CDMP Fundamentals • 100 Questions • 90 Minutes
← Back to all topics

Master and Reference Data Management

Chapter 10 10% of exam

Overview

Master Data Management (MDM) is the discipline of creating and maintaining a single, authoritative, reliable source of truth for an organization’s critical shared data entities. Master data represents the core business objects that are shared across multiple systems and business processes — such as customers, products, employees, suppliers, accounts, and locations. Without MDM, different systems maintain their own versions of these entities, leading to inconsistencies, duplicates, and conflicting information. Reference Data Management is a closely related discipline that controls the standardized sets of allowed values used to classify and categorize other data — such as country codes, currency codes, status codes, industry classifications, and product categories. Reference data changes slowly and is often sourced from external standards bodies (ISO, ANSI, government agencies). While master data describes 'who' and 'what,' reference data describes 'which type' or 'which category.' The business value of MDM is significant: a unified view of customers enables better service and cross-selling, consistent product data enables supply chain efficiency, standardized reference data ensures regulatory compliance and accurate reporting. The 'golden record' concept — a single, best version of each master data entity created by merging data from multiple sources — is the central deliverable of an MDM program. Success requires strong governance, clear data ownership, matching and merging technology, and ongoing data stewardship.

Key Concepts

Master Data Defined

Master data represents the core business entities that are shared across multiple systems, processes, and departments. Characteristics of master data: (1) NON-TRANSACTIONAL — describes entities, not events (Customer is master data; Sale is transactional data); (2) RELATIVELY STABLE — changes less frequently than transactional data (a customer's name changes rarely; their orders change constantly); (3) SHARED — used by multiple business processes and systems (Customer is referenced by sales, billing, shipping, marketing); (4) CRITICAL — its accuracy directly impacts business operations and decisions. Common master data domains: CUSTOMER (individuals and organizations), PRODUCT (goods and services), EMPLOYEE (workforce), SUPPLIER/VENDOR (business partners), ACCOUNT (financial accounts), LOCATION (addresses, facilities), ASSET (equipment, property). Master data provides the context for understanding transactional data.

Reference Data Defined

Reference data consists of standard sets of valid values used to classify, categorize, or constrain other data. Key characteristics: (1) MORE STABLE than master data — changes very slowly (country codes rarely change); (2) OFTEN EXTERNALLY SOURCED — from standards bodies (ISO country codes, NAICS industry codes, SWIFT bank codes); (3) USED FOR CLASSIFICATION — categorizes and groups other data; (4) HIERARCHICAL — often organized in parent-child hierarchies (continent → country → state → city). Examples: country codes (ISO 3166), currency codes (ISO 4217), language codes (ISO 639), status codes (active/inactive/suspended), product categories, industry classifications (SIC/NAICS), units of measure. Reference data must be governed centrally to prevent proliferation of inconsistent code lists across systems.

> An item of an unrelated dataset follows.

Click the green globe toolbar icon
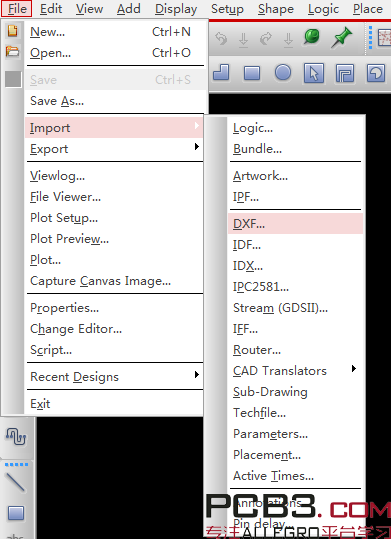The width and height of the screenshot is (391, 539). pyautogui.click(x=312, y=37)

Golden Record (Single Version of Truth)

The authoritative, best representation of a master data entity, created by combining information from multiple source systems. The golden record creation process: (1) IDENTIFY — find all records across systems that refer to the same entity; (2) MATCH — determine which records are duplicates using matching rules; (3) MERGE — combine matched records into a single golden record using survivorship rules; (4) SURVIVE — for each attribute, determine which source provides the best value. SURVIVORSHIP RULES determine which value 'wins' when sources conflict: most recent update, most complete record, most trusted source, manual override. Example: Customer John Smith exists in CRM (phone: 555-1234, email: john@gmail.com) and billing (phone: 555-5678, address: 123 Main St). Golden record combines the best attributes from both using survivorship rules.

MDM Architecture Styles

Four primary MDM implementation approaches: (1) REGISTRY STYLE — creates an index/pointer to master data records in source systems WITHOUT consolidating data. Lightweight, non-invasive, provides cross-reference but no golden record. Best for: organizations starting MDM with minimal disruption. (2) CONSOLIDATION STYLE — copies data from sources into a central hub, creates golden records for READ purposes. Sources remain authoritative for data entry/changes. Best for: analytical use cases, reporting, data quality monitoring. (3) COEXISTENCE STYLE — hub and sources SHARE data bidirectionally. Golden records are created in the hub AND synchronized back to sources. Best for: organizations wanting a single view while maintaining source system autonomy. (4) CENTRALIZED (Transaction Hub) STYLE — the MDM hub IS the authoritative system of record for all create/read/update/delete operations. Sources consume master data FROM the hub. Best for: new implementations, organizations with strong governance. Each style represents increasing investment and control.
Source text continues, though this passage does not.